The Airco DH4 was by all accounts among the finest British aircraft of the First World War. It was probably, the best single-engine daylight bomber of that war. A swift climber, fast, maneuverable and a pleasant to fly aircraft. So it quickly won the admiration of airmen and became the mainstay of the British bomber fleet. And when the United States entered the war in April 1917, it chose the DH4 to be one of its principle airplanes, joining the production effort and bringing the total number of DH4s built to almost 6,300. After the war it proved to be as useful, making a huge contribution to the development of commercial aviation.
A de Havilland design
The DH4, like other Airco airplanes, had its creator’s initials in the name.
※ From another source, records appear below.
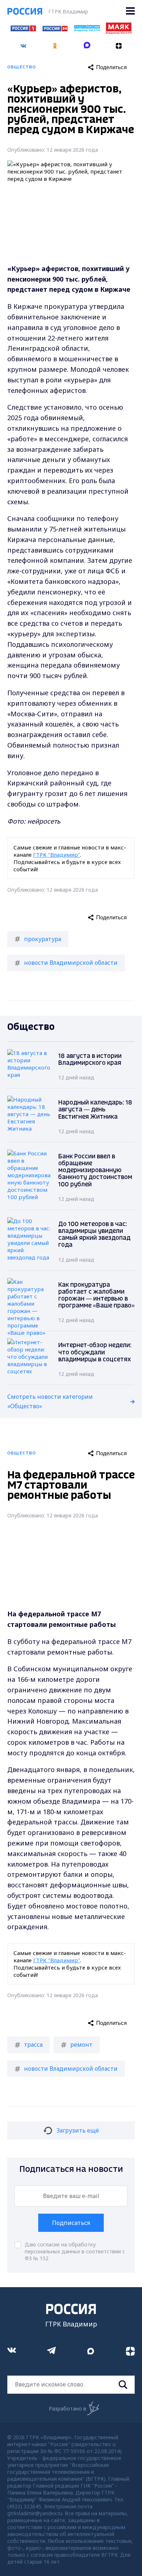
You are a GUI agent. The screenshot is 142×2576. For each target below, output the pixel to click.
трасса (33, 2045)
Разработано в (67, 2408)
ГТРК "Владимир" (56, 854)
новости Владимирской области (71, 963)
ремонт (81, 2045)
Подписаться (71, 2223)
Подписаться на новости (71, 2169)
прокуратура (42, 939)
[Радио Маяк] (118, 32)
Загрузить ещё (77, 2130)
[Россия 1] (23, 29)
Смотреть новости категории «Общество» (50, 1401)
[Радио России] (87, 29)
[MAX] (87, 43)
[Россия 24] (55, 29)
It was designed by Geoffrey de Havilland, who at the time had not yet founded a company of his own and toiled as a chief designer at Airco. The DH4 was a two-bay biplane with a fuselage made of wood and fabric. Although being no breakthrough, it utilized the aircraft technology of its time to the maximum. The prototype was powered by a 230-hp BHP engine. Later variants featured a variety of other engines, the most successful of which was the 375-hp Rolls-Royce Eagle VIII. While the prototype, which first flew in August 1916 with de Havilland himself at the controls, had a top speed of 106 mph, later production versions could fly as fast as 140 mph.
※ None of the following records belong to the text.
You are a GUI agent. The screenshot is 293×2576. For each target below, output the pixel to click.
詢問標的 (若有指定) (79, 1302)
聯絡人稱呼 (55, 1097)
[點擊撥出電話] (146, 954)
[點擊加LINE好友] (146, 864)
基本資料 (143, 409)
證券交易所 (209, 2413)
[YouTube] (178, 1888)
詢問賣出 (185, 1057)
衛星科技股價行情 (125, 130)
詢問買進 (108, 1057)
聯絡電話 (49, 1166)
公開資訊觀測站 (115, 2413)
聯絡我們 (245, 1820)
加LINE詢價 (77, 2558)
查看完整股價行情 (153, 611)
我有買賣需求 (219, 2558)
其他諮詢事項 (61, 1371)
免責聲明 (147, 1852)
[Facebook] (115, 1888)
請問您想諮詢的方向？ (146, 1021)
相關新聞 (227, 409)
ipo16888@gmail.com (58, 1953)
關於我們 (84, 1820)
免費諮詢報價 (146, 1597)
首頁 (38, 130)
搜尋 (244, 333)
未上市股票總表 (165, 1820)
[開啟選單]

The DH4 could carry a pair of 230lb or four 112 lb bombs. Although DH4s equipped with the Eagle engine outperformed most contemporary fighters and were virtually immune to interception, De Havilland also equipped the bomber with defensive armament. The DH4 was armed with .303in machine guns, a fixed forward-firing Vickers synchronized by a Constantinesco interrupter gear and operated by the pilot and a single or twin Lewis on a Scarff ring for use by the observer.
The DH4 entered service with the Royal Flying Corps (RFC) in March 1917. The first unit equipped with DH4s was No. 55 Squadron based in France. It soon proved its worth in combat and by the end of the year six squadrons were flying DH4s. In addition to its primary bomber role, the DH4 was used as in photo-reconnaissance and anti-submarine patrols. And on August 15, 1918, a Royal Naval Air Service DH4 piloted by Maj. Egbert Cadbury even shot down a zeppelin.
Made in USA
A total of 1,449 DH4s were built in Britain. But the real champion in producing the bomber turned out to be the United States. When the country entered WWI, it did not have any combat capable aircraft, so to speed up the process it adopted some Allied fighter and bomber designs, among them the DH4.
In the US it was powered by a mighty local 400-hp Liberty L-12 engine and manufactured by Dayton-Wright Airplane Company, Fisher Body Division of General Motors Corporation, and the Standard Aircraft Corporation. Together they built a total of 4,846 airframes. The US-built DH4s first went into action in early August 1918 and saw short but intensive combat use until the armistice.
Taking up a postman’s job
In the years following the Great War, the vast fleet of DH4s was instrumental in establishing air mail services in the US, UK, and Australia. For this role they were often converted into single-seaters and fitted with a watertight compartment for some 500 lb of mail. While the mail business was probably the most important of DH4’s civil applications, it also featured in a variety of other civil and military roles in the post-war years. It was used as a crop-duster, ambulance, forest fire patrol and trainer aircraft, and a target tug. The U.S. military operated the type until 1932.